The Grateful Dead & The Band – original Americana groups?
Whenever people talk about the beginnings of the Americana movement, there are two groups that I don’t ever hear mentioned that I think deserve recognition. If we take “Americana” to mean music that has its roots in American myth and folklore (and of course folkloric music, including the blues), both the Dead and the Band qualify in every respect.
The Band started off as a rockabilly combo backing Ronnie Hawkins, and moved on to back Dylan before stepping out on their own with “Music From Big Pink”. This was a record created in the pastoral setting of Woodstock, NY and the surrounding Catskill mountains, with vividly painted characters and an almost archaic yet timeless sound. Echoes of back-porch jams in the hollers blended with hints of old brass bands and high gospel harmony.
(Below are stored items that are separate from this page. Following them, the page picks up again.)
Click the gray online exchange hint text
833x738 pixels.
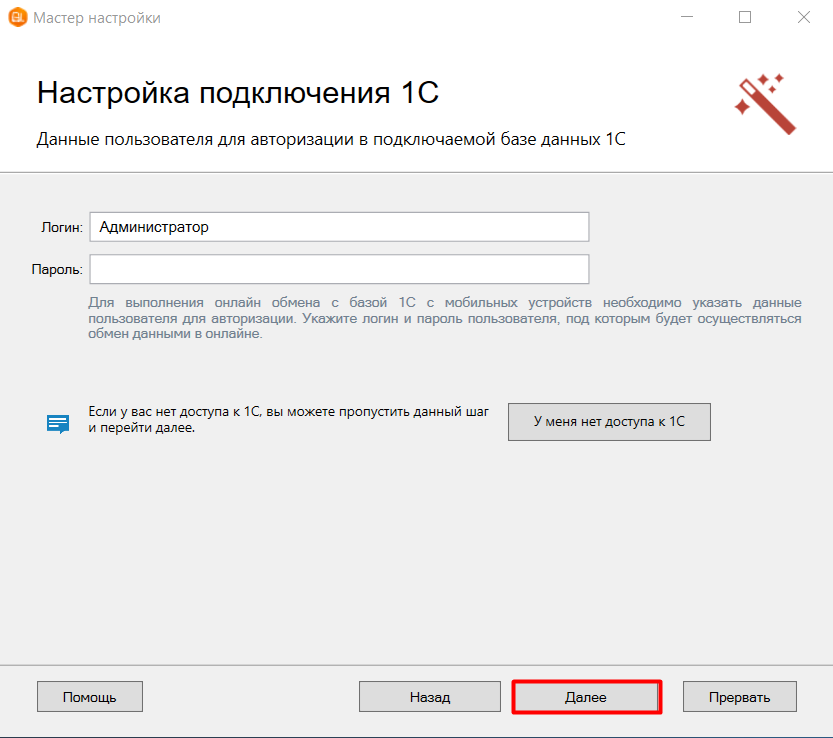pos(445,318)
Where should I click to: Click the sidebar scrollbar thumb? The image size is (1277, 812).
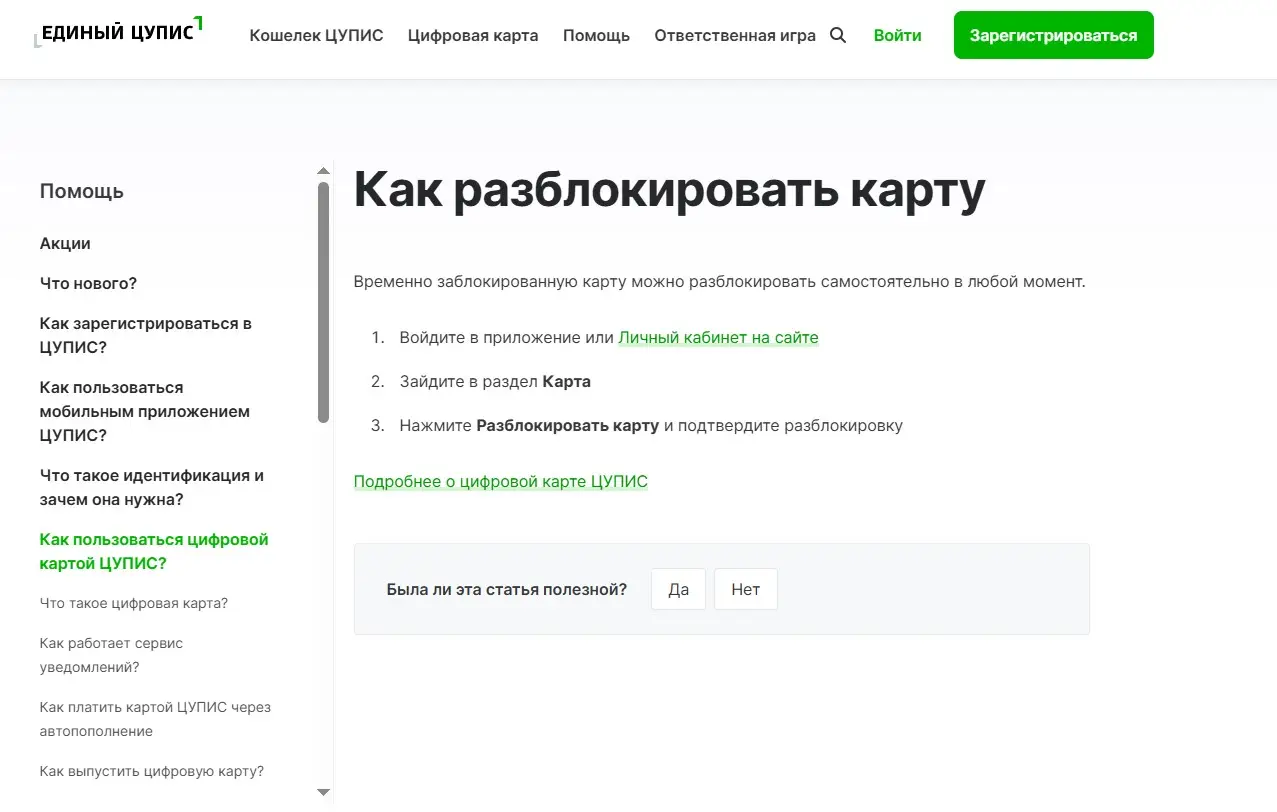pos(323,300)
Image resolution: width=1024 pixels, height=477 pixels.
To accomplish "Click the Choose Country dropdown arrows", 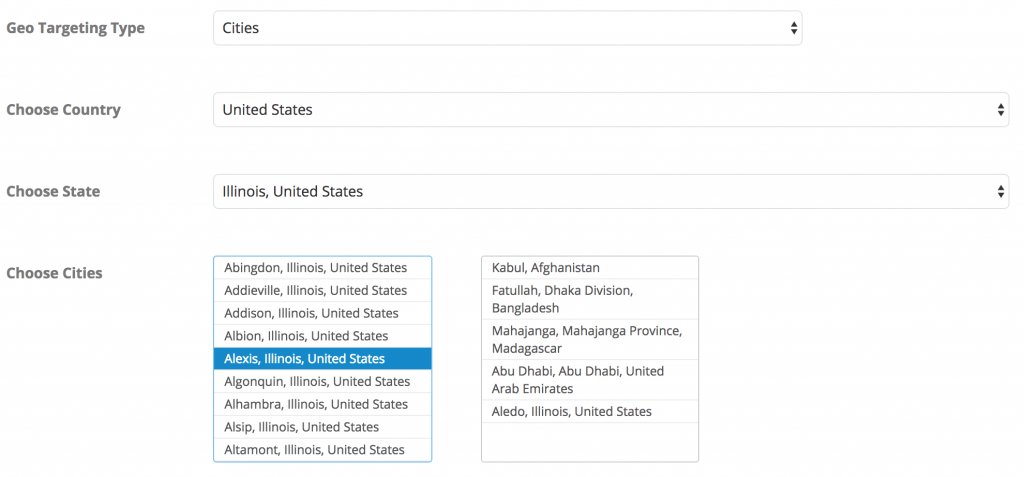I will tap(1001, 110).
Their subsequent recordings delved deeper, reaching a pinnacle (for me) on the following record simply titled “The Band” and known to fans as the Brown Album. Characters like Civil War veteran Virgil Cain in “The Night They Drove Old Dixie Down” and the struggling farmer in “King Harvest (Has Surely Come)” are as quintessentially American as can be….ironic that four-fifths of the group were Canadians.
“Music From Big Pink” turned out to be a tremendously influential album. George Harrison came to Woodstock to seek out the mountain men making this new music. Eric Clapton credits Big Pink with his shift from the psychedelia of Cream and Blind Faith to the more relaxed, country-flavored sounds of his first solo records. And on the West Coast, psychedelic voyagers the Grateful Dead heard Big Pink and also shifted gears into a more rootsy, acoustic sound. The companion 1970 albums “American Beauty” and “Workingman’s Dead” are a radical shift from the previous experimental acid-fueled sounds of “Anthem of the Sun” or “Aoxomoxoa”, and began lyricist Robert Hunter’s exploration of American mythology. (The fact that he and Garcia appropriated a large amount of material from old folk and blues songs and took credit is a matter for some debate, though most of that material is public domain and of untraceable origin).
Back in England, Elton John and Bernie Taupin began their own exploration of American myth with albums like “Tumbleweed Connection” (a meditation on 19th century America, with several Civil War songs and opening with a song about a gunslinger on the run).
In Southern California, of course, the country-rock sound that began when Gram Parsons joined the Byrds flourished and became a major part of the sound of the 1970’s. This seems to be where most people focus when talking about Americana music on the rock side, but I do believe that the contributions of the Band and the Dead merit recognition as well.